True enough, since it's just examining the properties of the "cell machinery". And yet, that doesn't stop you from suddenly declaring:
On the contrary, it underscores the point that this is an irreducibly complex system.
Excuse me? No, it doesn't. If the article doesn't bother to "broach the subject" of how the flagellum could have (or could not have) arisen through evolution, then it provides no insight *either way* into the matter.
How quickly creationists declare victory out of thin air...
Macnab claims there are 60 different types of components in this little engine.
Yes, so? Being somewhat complex is hardly the same as being provably "irreducibly complex". You *do* actually understand what "irreducibly complex" means, don't you? It's a very specific claim about a system -- you can't just say, "well that's complex, therefore it's probably irreducibly complex, so there, I win, QED." That's incredibly sloppy "reasoning". In fact, it's no sort of reasoning at all. It's simple presumption.

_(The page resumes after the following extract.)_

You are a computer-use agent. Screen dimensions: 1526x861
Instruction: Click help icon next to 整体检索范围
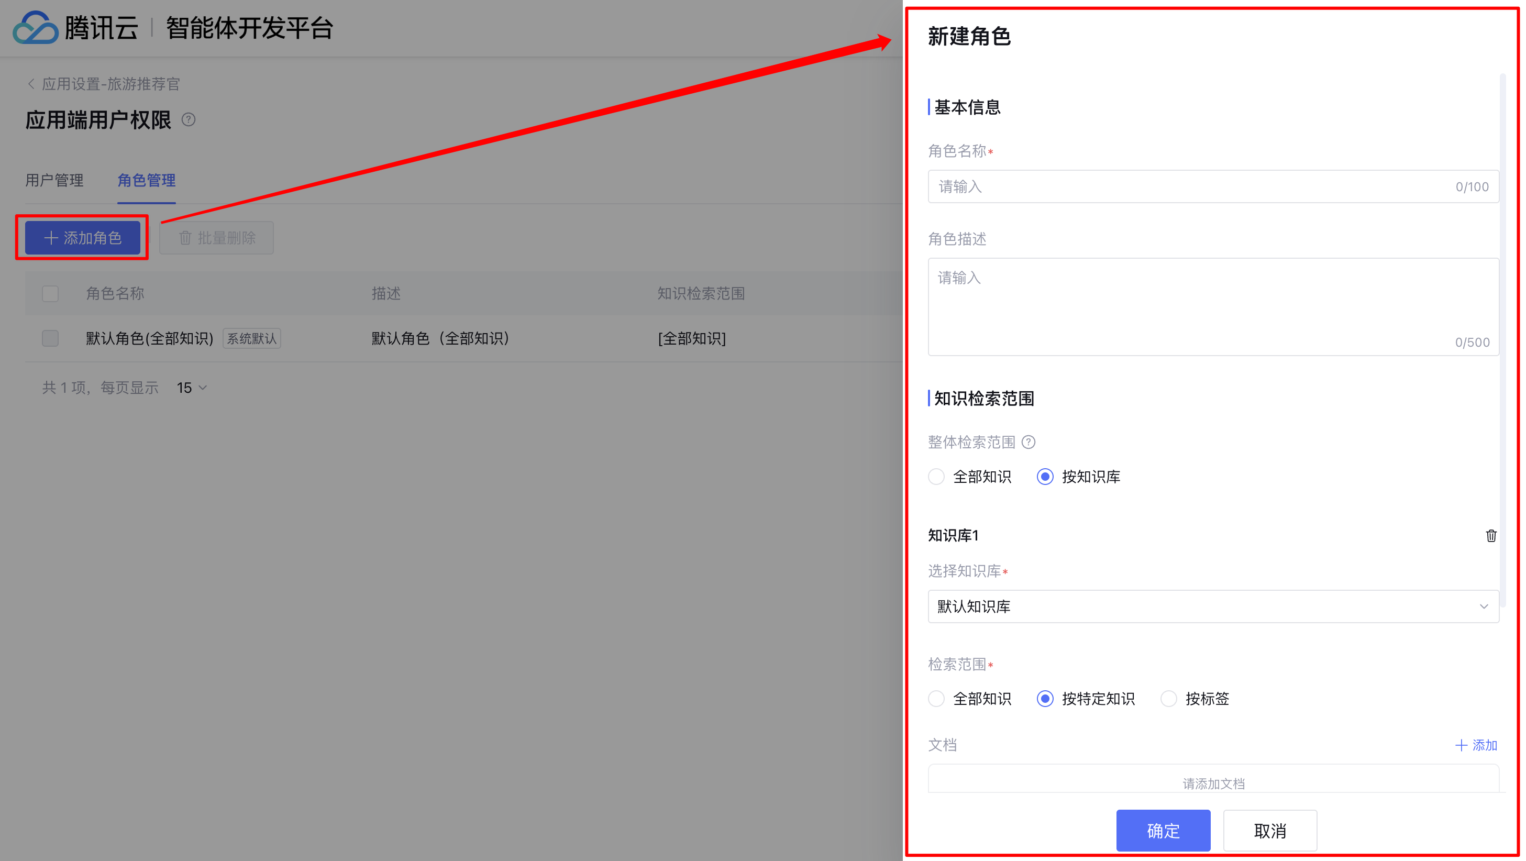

Whether something is irreducibly complex or not is something that has to be *proven* in a rigorous, mathematical-proof type manner. You haven't even *begun* to do so. Nor has Behe. He's the king of the "argumentum ad ignoratum", or the argument from ignorance, which goes, "I don't see how that could happen, therefore it couldn't have". The fallacy involved in that sort of logical leap should be clear to all -- all except creationists, apparently.
A *lot* more has to be understood about the mechanics of flaggela, and the DNA coding which builds them, not to mention a comprehensive study of more primitive fossil flagella, and other forms of flagella in still-living species, before any firm conclusions can be drawn about whether they could feasibly have arisen by evolution, or whether an evolutionary pathway seems a case of "you can't get there from here".
Unless Behe (or you) have claimed to have exhaustively examined *every* conceivable stepwise pathway from cells without flagella to cells with them, and explicitly ruled *each* one out, it's ludicrous to just flatly declare a priori that they "must" be irredicibly complex.
Why don't you do what real scientists do, and go off and make a major research project out of this, exhaustively examining all the available evidence and working your way through all the intricate ramifications of your hypothesis?
Oh, right, because it's so much easier to just declare victory without doing all the hard work of making a *case* for it...
Pfaugh...
LOL! What's funny is that you don't understand that you're undercutting something which would arguably help support your ID beliefs.
Oh well, no one ever accused the creationists of being consistent -- except consistent in doing a knee-jerk denial of anything that any "evolutionist" says, even when it's actually compatible with their own beliefs...
How quickly creationists declare victory out of thin air...
Its seems as if the creationists expect true scientists to spend every second of their time attempting to prove evolution and refute ID instead of doing productive work. This is just a desperate attempt from those that are being ignored to get some attention.
I'm sorry, but at this point the burden of proof is on the creationists (or ID'ers or whatever). The evolutionists have already presented their evidence. All the creationists do is attempt to take potshots without presenting any evidence of their own. I will ask again, where/what/who is your creator? Do you have anything except dubious 2000-year-old manuscripts?
Really? Explaining away is not evidence of anything. So just stop the rhetoric and let's have some facts. Let us see the scientific evidence for the random evolution of the flagellar motor.
And I suppose you believe Saddam when he says he has no WMD and also place him as a peace lover.
You know who He is. If you wish to deny Him, that is your problem, not mine. However, you have another problem, evolution is supposed to be a scientific theory and you cannot defend it scientifically so you have to try to divert the discussion by religious bashing.